There is nothing more embarassing – or frustrating – than arriving in court with papers scattered about, file folders labeled incorrectly, and facts mixed up. Go over your case several time and organize papers in the precise order in which you will need them. Keep file folders labeled correctly and neatly, and group information according to their relevance to the case.

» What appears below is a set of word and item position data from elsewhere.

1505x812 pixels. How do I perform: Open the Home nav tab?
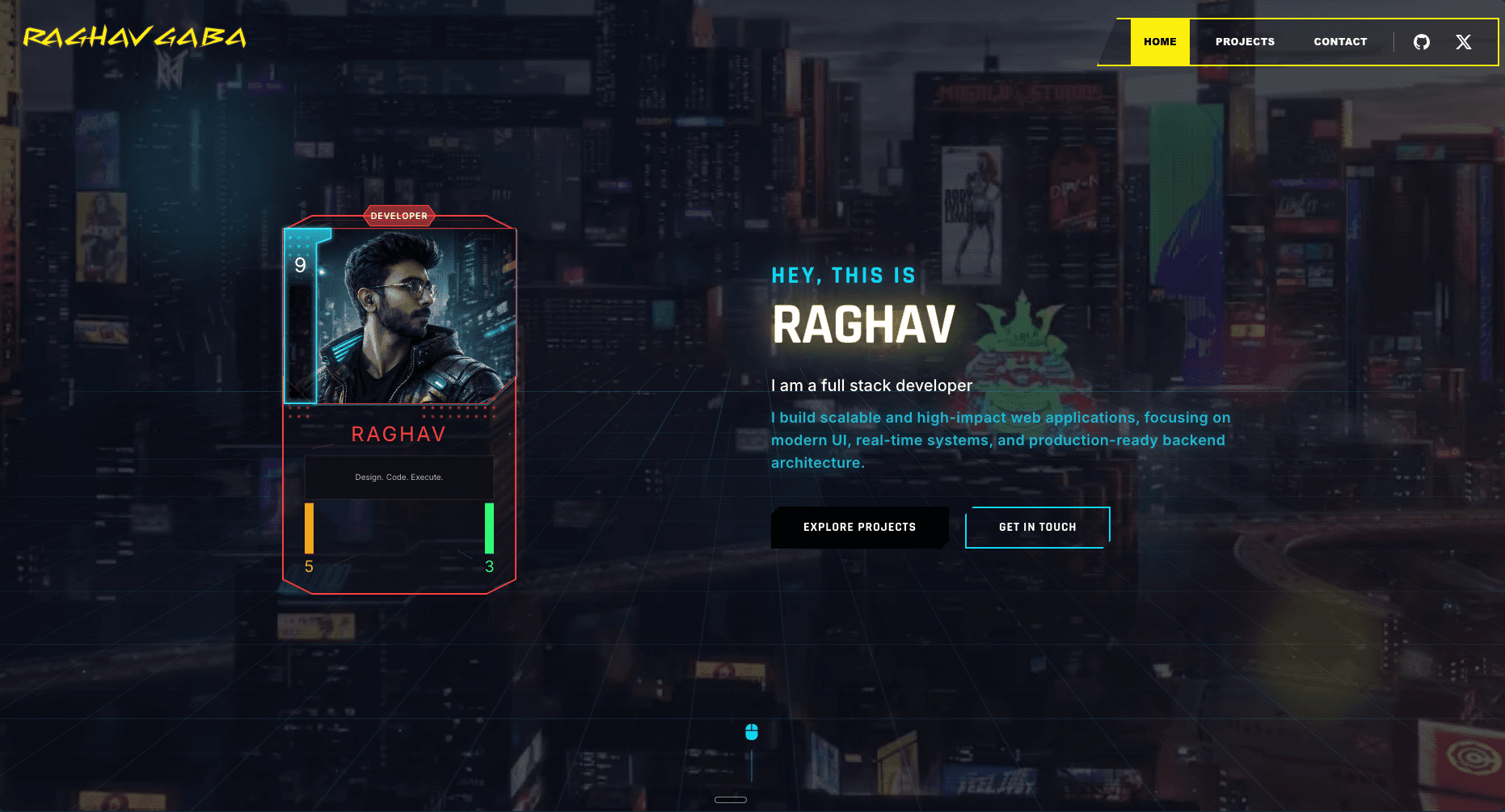[x=1160, y=42]
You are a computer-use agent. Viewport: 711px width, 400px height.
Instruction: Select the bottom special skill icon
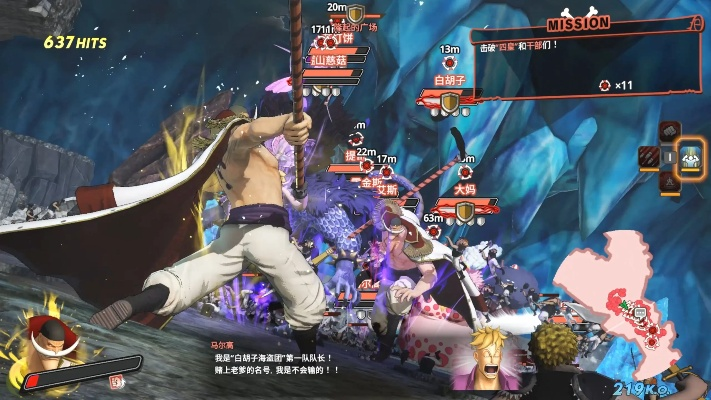coord(669,182)
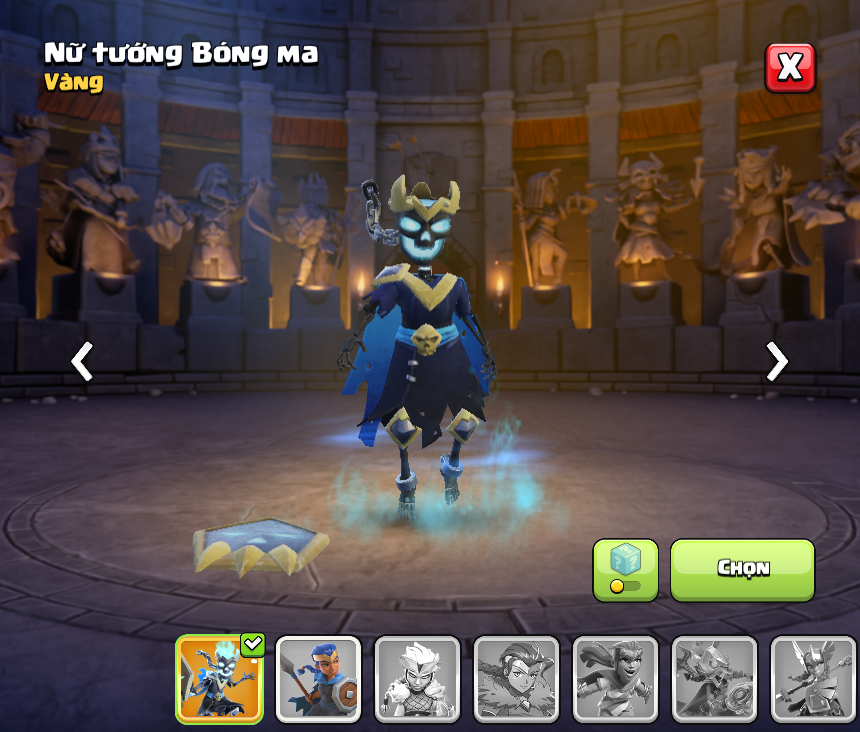Choose the locked skin with the flowing cape
Viewport: 860px width, 732px height.
(x=615, y=679)
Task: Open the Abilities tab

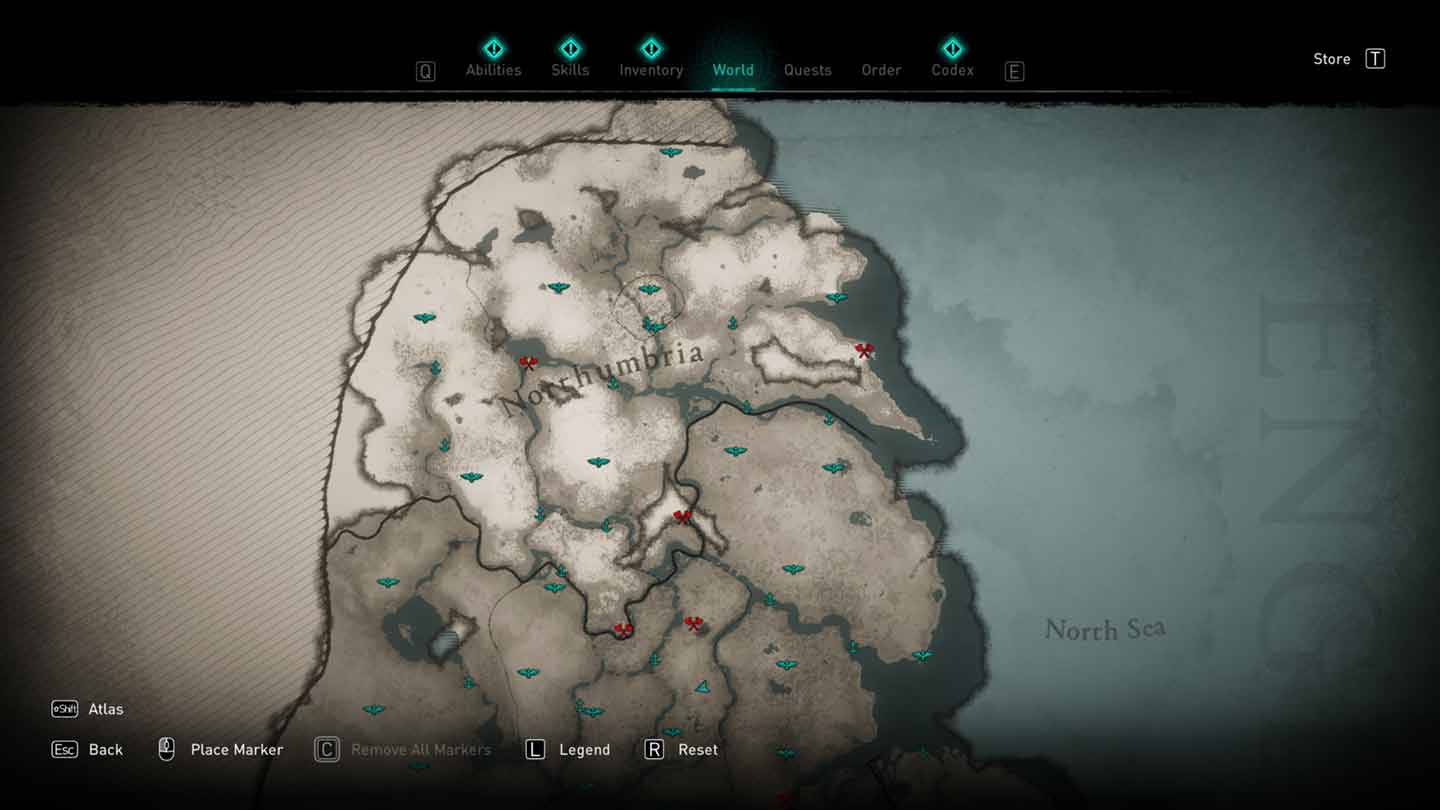Action: pyautogui.click(x=493, y=70)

The most logical way to organize your information is chronologically. The judge will expect a day-by-day account of what happened to lead you to court, and will probably not appreciate it if you jump around. A happy judge is more likely to empathize with your plight, so take care to make things run as smoothly as possible.
3. Highlight & Underline
When presenting evidence to the judge, you will quite possibly be submitting extraneous information, such as an itemized receipt or bill. If there is a particular section that is relevant to the case, do the judge a favor and mark the important passages. They run through cases all day, every day, and their eyes get tired from reading through impertinent information.
4. Dress Professionally
It is not acceptable to arrive at court wearing jeans and a tank top. Even if your job doesn’t require professional dress, it is important that you wear a suit or skirt and blouse to court. If the judge thinks that you are some hillbilly coming in off the street, he or she isn’t likely to rule in your favor.
5. Be Polite
The one thing that will ruin your case the fastest is undiplomatic or disrespectful attitudes. Never talk directly to the defendant, no matter how heated the courtroom becomes. Speak only to the judge, and only when you are asked a question. Say please, thank you, and never say anything disparaging about the defendant that does not pertain to the case.
6. Be Concise.
Answers to questions should be short, concise, and devoid of extraneous information. The judge doesn’t care about how your dog got loose the day you were wronged by the defendant; the judge cares about the facts, and won’t be moved by “back story.”
Following these guidelines will help you through your court case, and might help you to secure a win. Do as much research as possible about civil litigation; being prepared will make all the difference.